[Start of section]

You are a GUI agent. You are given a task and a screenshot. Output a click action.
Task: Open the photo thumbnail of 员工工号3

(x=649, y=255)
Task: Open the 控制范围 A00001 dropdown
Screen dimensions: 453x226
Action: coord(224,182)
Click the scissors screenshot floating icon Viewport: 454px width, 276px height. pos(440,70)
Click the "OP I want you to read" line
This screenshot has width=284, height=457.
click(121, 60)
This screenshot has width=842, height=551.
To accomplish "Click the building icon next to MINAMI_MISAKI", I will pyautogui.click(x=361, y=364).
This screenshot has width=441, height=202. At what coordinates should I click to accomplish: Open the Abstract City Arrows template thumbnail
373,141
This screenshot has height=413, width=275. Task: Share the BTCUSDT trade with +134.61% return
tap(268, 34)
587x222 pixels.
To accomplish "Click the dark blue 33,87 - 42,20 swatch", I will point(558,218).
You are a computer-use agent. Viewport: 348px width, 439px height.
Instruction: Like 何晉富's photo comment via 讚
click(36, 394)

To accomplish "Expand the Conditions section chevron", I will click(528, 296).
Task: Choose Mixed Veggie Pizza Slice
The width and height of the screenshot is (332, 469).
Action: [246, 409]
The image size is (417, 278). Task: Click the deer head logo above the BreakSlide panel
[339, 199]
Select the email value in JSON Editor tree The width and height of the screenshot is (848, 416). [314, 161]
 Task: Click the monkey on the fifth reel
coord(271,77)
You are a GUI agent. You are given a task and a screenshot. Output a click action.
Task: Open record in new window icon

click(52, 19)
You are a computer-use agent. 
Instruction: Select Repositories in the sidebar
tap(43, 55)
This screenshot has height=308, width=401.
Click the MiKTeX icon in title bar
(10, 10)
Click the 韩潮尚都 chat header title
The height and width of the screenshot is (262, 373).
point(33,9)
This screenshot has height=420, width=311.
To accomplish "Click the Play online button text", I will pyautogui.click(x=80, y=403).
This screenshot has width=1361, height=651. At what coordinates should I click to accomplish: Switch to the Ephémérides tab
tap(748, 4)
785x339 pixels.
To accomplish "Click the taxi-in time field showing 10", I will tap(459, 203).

[End of section]

What to produce:
Would you copy every line of the entries in which "agent" appears?

Answer box:
You are a GUI agent. You are given a task and a screenshot. Output a click action.
You are a computer-use agent. Viewport: 348px width, 439px height.
You are a GUI agent. You are given a task and a screenshot. Output a click action.
You are a computer-use agent. 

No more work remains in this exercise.